When running several Magento localized store views in different languages, you can apply the rel=hreflang tag to show the search engines how to choose a needed version of the content. E.g.: If you have two store views in English and Italian, you should add the tag: “<link rel=”alternate” href=”https://example.com” hreflang=”en-it” />” to the Italian store view. The same method should be applied to all the rest localized store views.
What does it give? It allows you to avoid the risks when search engines consider the content as duplicated.

Full Duplicates in Magento

Now when you’ve found all the partial duplicates, it’s time to look for full ones. Ready, steady, go!

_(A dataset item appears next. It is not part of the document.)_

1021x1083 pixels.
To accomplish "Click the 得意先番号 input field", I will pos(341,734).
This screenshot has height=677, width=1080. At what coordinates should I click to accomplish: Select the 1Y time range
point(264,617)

The same product in different categories

You may have one product that can be found in two or more categories. For example:

http://www.site.com/jewellery/necklace.html
http://www.site.com/for-her/necklace.html 
http://www.site.com/gifts/necklace.html

There’s only one necklace but 3 different URLs! In case with Magento duplicate product URL addresses, no matter how great your product is, Google will consider it thin content. It’s so unfair! So let your great products be great to Google by making them unique.

1.1. Rel=canonical

Just like with product variations I’ve talked above, you can choose one URL to show your product (necklace, as seen in the example) and the other pages will canonicalize it.

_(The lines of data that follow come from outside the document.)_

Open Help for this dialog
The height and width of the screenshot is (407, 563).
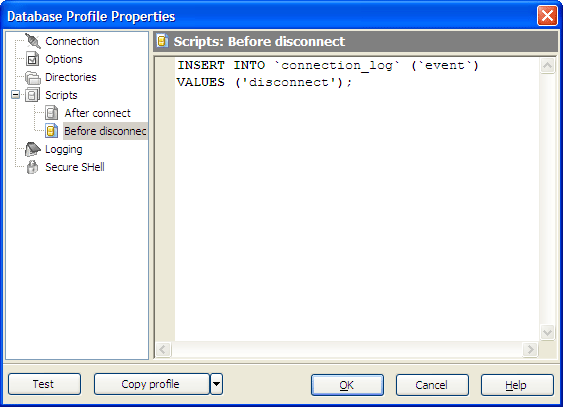click(517, 385)
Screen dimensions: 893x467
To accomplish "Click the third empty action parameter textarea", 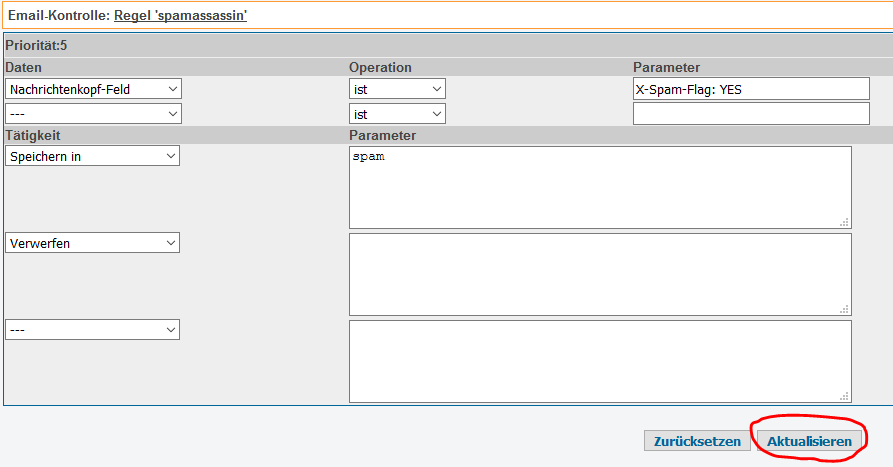I will click(x=600, y=362).
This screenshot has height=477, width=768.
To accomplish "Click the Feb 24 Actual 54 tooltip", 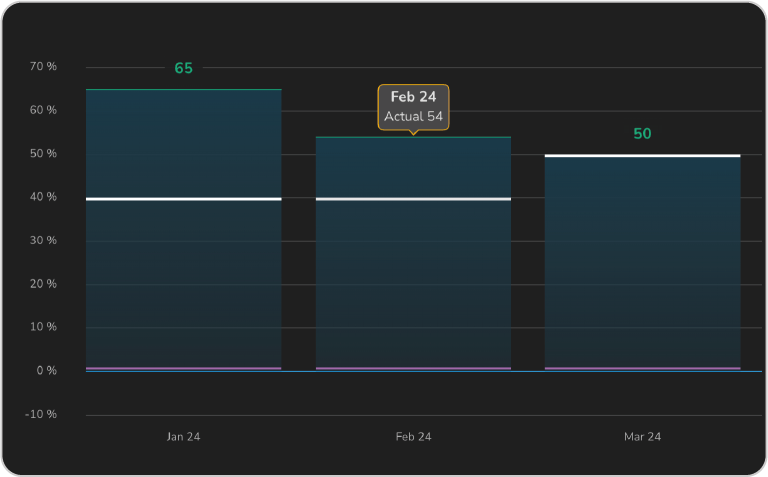I will click(x=413, y=106).
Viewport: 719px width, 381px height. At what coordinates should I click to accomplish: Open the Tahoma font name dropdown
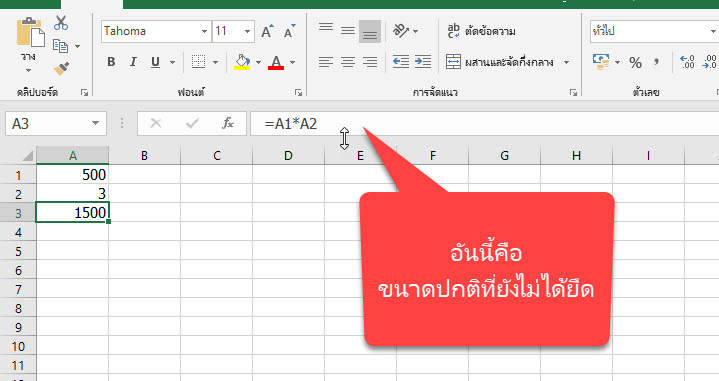click(x=204, y=32)
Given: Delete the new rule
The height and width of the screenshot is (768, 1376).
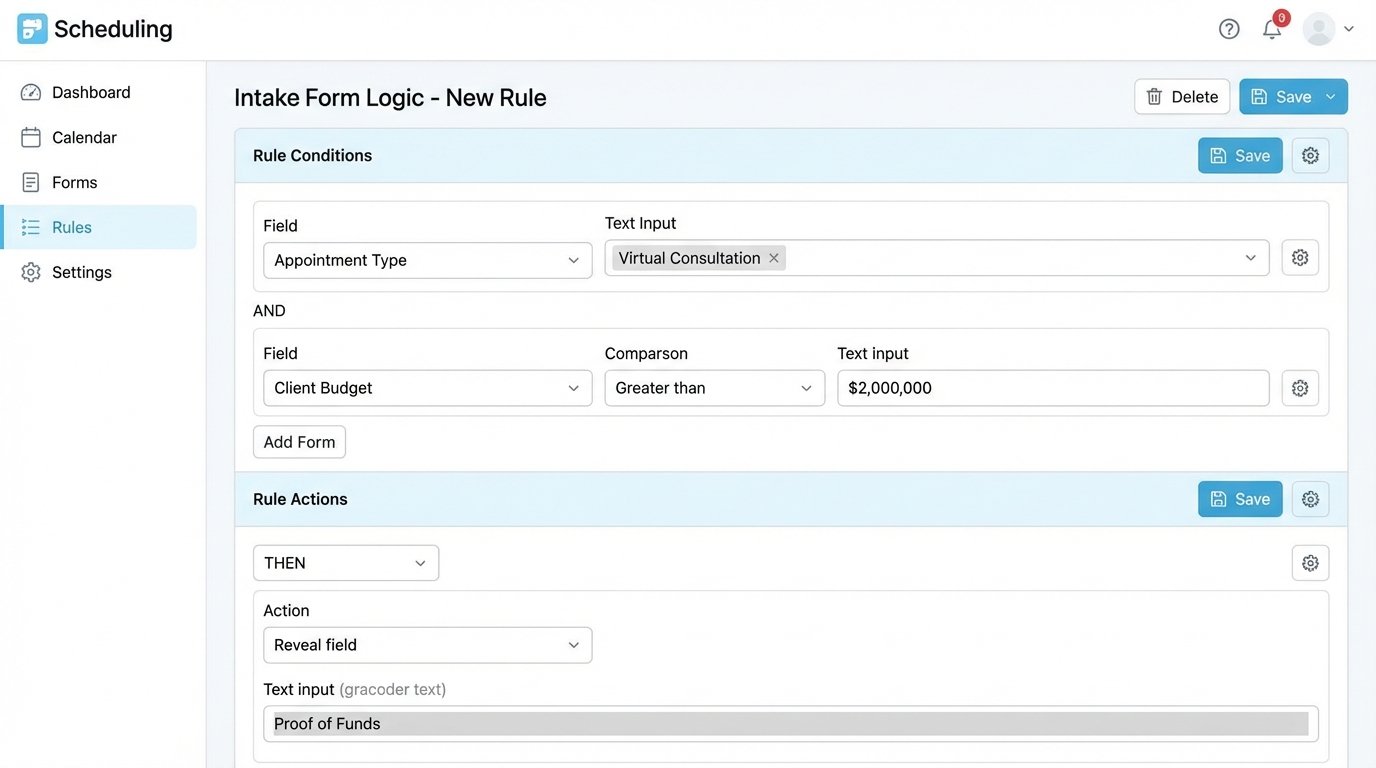Looking at the screenshot, I should [1182, 96].
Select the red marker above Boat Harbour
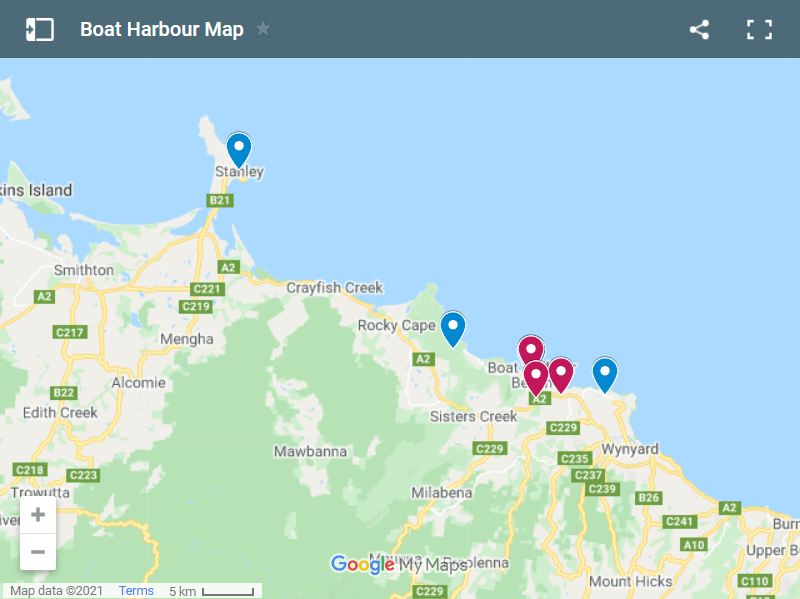 [x=530, y=348]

1.2. Remove category from URL

Alternatively, you can remove the category path from the URL, so that each product will have only one address no matter in how many categories it can be found:

http://www.site.com/necklace.html

 

Don’t know how to do that in Magento? There was a good tip in one of our post on SEO in Magento. Just go to System => Configuration => Catalog => Search Engine Optimization and switch “Use Categories Path for Product URLs” field to “No” and both “Canonical Link Meta Tag” fields to “Yes”.

remove category from URL in Magento

1.3. Leave only one category path in a product URL

If you have a red T-Shirt in 2 categories at once: T-Shirts and New, you can choose which category to use in the URL: either the longest one (T-Shirt) or the shortest one (new). This is possible with Unique Product URL extension.

Summary

Now you know how Google sees duplicate content on your store. Don’t let it decide how to treat your pages, suggest the best way possible instead. Take control over your site crawling!